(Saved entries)
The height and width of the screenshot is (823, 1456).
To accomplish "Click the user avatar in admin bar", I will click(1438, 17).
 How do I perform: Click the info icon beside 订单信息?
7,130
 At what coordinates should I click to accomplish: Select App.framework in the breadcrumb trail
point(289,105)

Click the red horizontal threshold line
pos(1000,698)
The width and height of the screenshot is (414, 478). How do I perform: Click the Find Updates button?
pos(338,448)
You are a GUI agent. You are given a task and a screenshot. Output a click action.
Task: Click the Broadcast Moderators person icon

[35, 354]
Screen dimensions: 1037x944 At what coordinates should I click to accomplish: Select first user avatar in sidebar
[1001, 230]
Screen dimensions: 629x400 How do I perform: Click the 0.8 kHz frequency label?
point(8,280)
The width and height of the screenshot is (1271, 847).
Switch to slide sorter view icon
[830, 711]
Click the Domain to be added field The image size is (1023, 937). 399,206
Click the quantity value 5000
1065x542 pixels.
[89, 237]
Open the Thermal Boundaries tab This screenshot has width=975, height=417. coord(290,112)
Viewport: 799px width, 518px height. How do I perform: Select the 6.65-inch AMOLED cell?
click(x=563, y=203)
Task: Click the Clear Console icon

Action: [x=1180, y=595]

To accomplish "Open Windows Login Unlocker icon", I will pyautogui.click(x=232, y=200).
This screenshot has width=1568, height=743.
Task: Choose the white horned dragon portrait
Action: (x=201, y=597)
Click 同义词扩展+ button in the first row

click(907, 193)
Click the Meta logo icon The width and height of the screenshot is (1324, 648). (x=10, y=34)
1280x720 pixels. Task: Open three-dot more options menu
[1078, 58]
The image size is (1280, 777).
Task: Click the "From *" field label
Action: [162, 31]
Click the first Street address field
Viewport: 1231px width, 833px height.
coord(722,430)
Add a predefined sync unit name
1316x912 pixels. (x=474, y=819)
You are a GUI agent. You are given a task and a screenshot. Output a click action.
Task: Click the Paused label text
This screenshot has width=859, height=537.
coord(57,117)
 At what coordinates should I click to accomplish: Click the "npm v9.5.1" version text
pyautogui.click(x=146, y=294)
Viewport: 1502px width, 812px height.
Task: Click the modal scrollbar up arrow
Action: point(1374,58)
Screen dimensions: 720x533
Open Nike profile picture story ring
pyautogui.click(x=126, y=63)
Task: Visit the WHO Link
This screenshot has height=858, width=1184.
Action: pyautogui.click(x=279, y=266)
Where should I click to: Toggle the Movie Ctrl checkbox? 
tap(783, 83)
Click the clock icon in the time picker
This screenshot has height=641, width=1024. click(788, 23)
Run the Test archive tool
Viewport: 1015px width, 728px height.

INSTRUCTIONS TO FOLLOW: Would you print all of the records exactly as they were given?

ANSWER BOX:
The height and width of the screenshot is (823, 1456).
To accomplish "Click the user avatar in admin bar", I will click(1438, 17).
 How do I perform: Click the info icon beside 订单信息?
7,130
 At what coordinates should I click to accomplish: Select App.framework in the breadcrumb trail
point(289,105)

Click the red horizontal threshold line
pos(1000,698)
The width and height of the screenshot is (414, 478). How do I perform: Click the Find Updates button?
pos(338,448)
You are a GUI agent. You are given a task and a screenshot. Output a click action.
Task: Click the Broadcast Moderators person icon

[35, 354]
Screen dimensions: 1037x944 At what coordinates should I click to accomplish: Select first user avatar in sidebar
[1001, 230]
Screen dimensions: 629x400 How do I perform: Click the 0.8 kHz frequency label?
point(8,280)
The width and height of the screenshot is (1271, 847).
Switch to slide sorter view icon
[830, 711]
Click the Domain to be added field The image size is (1023, 937). 399,206
Click the quantity value 5000
1065x542 pixels.
[89, 237]
Open the Thermal Boundaries tab This screenshot has width=975, height=417. coord(290,112)
Viewport: 799px width, 518px height. How do I perform: Select the 6.65-inch AMOLED cell?
click(x=563, y=203)
Task: Click the Clear Console icon

Action: [x=1180, y=595]

To accomplish "Open Windows Login Unlocker icon", I will pyautogui.click(x=232, y=200).
This screenshot has width=1568, height=743.
Task: Choose the white horned dragon portrait
Action: (x=201, y=597)
Click 同义词扩展+ button in the first row

click(907, 193)
Click the Meta logo icon The width and height of the screenshot is (1324, 648). (x=10, y=34)
1280x720 pixels. Task: Open three-dot more options menu
[1078, 58]
The image size is (1280, 777).
Task: Click the "From *" field label
Action: [162, 31]
Click the first Street address field
Viewport: 1231px width, 833px height.
coord(722,430)
Add a predefined sync unit name
1316x912 pixels. (x=474, y=819)
You are a GUI agent. You are given a task and a screenshot. Output a click action.
Task: Click the Paused label text
This screenshot has width=859, height=537.
coord(57,117)
 At what coordinates should I click to accomplish: Click the "npm v9.5.1" version text
pyautogui.click(x=146, y=294)
Viewport: 1502px width, 812px height.
Task: Click the modal scrollbar up arrow
Action: point(1374,58)
Screen dimensions: 720x533
Open Nike profile picture story ring
pyautogui.click(x=126, y=63)
Task: Visit the WHO Link
This screenshot has height=858, width=1184.
Action: pyautogui.click(x=279, y=266)
Where should I click to: Toggle the Movie Ctrl checkbox? 
tap(783, 83)
Click the clock icon in the time picker
This screenshot has height=641, width=1024. click(788, 23)
Run the Test archive tool
Viewport: 1015px width, 728px height.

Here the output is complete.